As the culminating extension of action, there are the Laws of Universal Brotherhood and Compassion which express the co-operative action necessary to a perfect functioning of the whole. In another sense they express the responsibility of action, the responsibility of every acting consciousness to all parts and to the whole. Until we recognize this Law and comply with it we hinder not only our own evolutionary activity but all such activity. We must recognize the Oneness — in source, function and purpose — of all that is.
Our study of Universal Law is important in the same way as knowing the laws that govern our cities, states and countries. We have no excuse for not knowing those that apply to us. Ignorance of these laws does not mitigate or cancel out punishment when they are not upheld. So it is with the Laws of the Universe. They work on us or through us whether we know it or not — how much to our advantage if we do know! Perhaps the most significant aspect of this knowledge is that any enforcement of these great Laws is done by us, the consciousnesses in action. We impel ourselves, we impel Karman. The divine urge within us to manifest and evolve is the same force which brings action and reaction. Therefore we can see the futility of opposing these Laws and in particular of trying to set them aside, an absurdity so well under-scored in Ambrose Bierce's Devil's Dictionary where he defines to pray as "to ask that the Laws of the Universe be annulled in behalf of a single petitioner, confessedly unworthy."
Either ignorance or knowledge of law is directly connected with that elusive quality called freedom. It is elusive because it is relative. As an instance, two definitions under free in Webster's Dictionary are: one, "not determined by anything beyond its own nature or being" and two, "not united or combined with anything else; unattached." By the first we are free because we are not determined by anything beyond our own nature or being. By the second we are not free, for we are not unattached, we are united to all things. Does it seem paradoxical to say that laws confine only when they are ignored or actively worked against? It is true, for obedience to law is the only freedom; we are slaves when we struggle against it.

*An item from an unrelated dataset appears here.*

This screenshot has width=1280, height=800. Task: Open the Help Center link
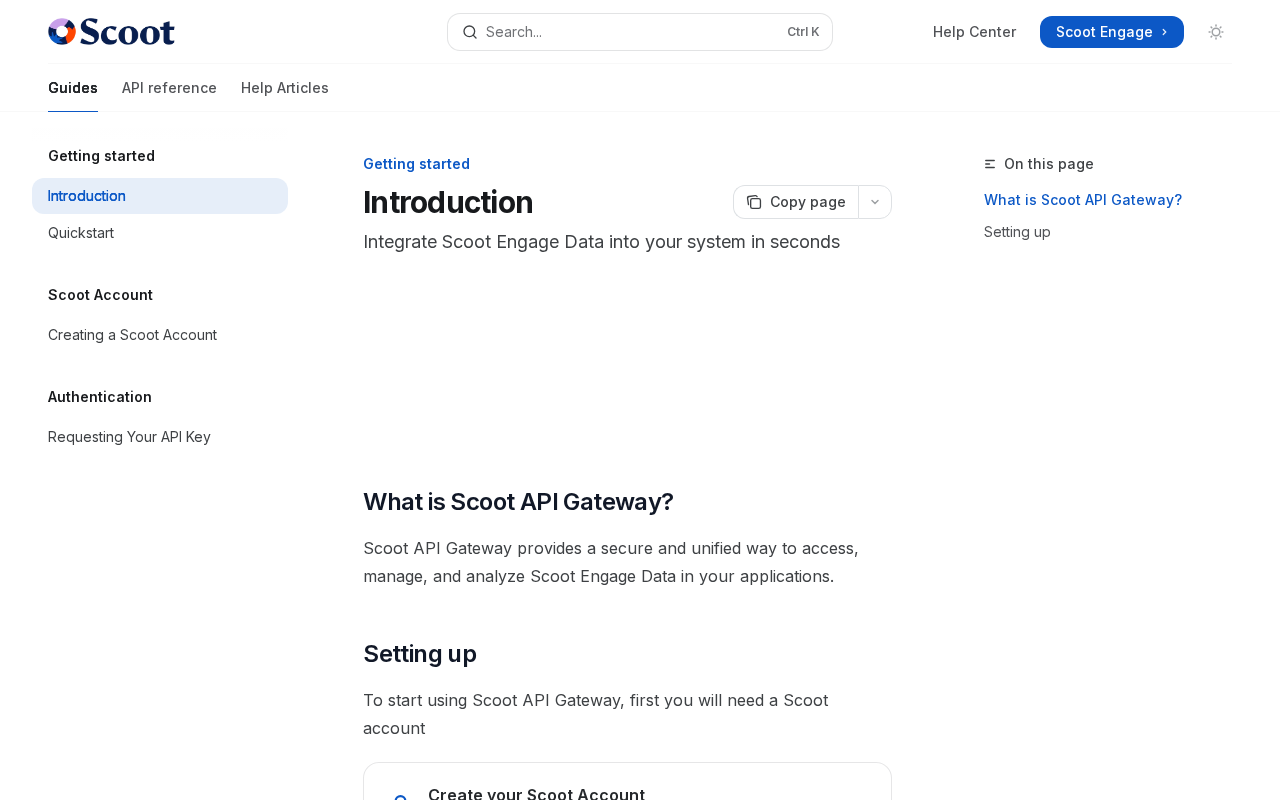click(974, 32)
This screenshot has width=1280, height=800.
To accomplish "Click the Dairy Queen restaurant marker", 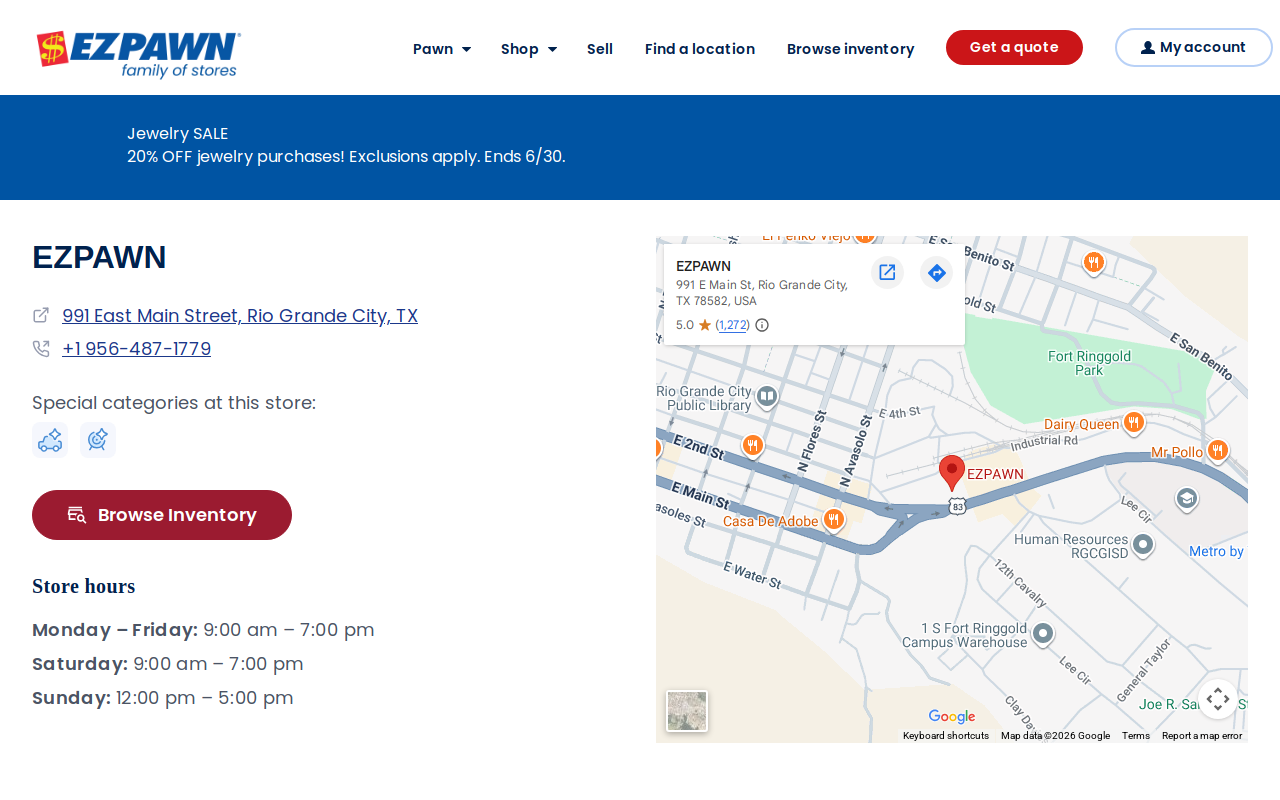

Probably all great Teachers have said in essence: "The truth shall make you free." And they have not meant a technical knowledge of truth; they mean becoming truth. In understanding and becoming the Laws we gain mastery over them and freedom of harmonious action. This recalls H. P. B.'s words from The Voice of the Silence: "Chafe not at Karma, nor at Nature's changeless laws. . ." "Help Nature and work on with her; and Nature will regard thee as one of her creators and make obeisance."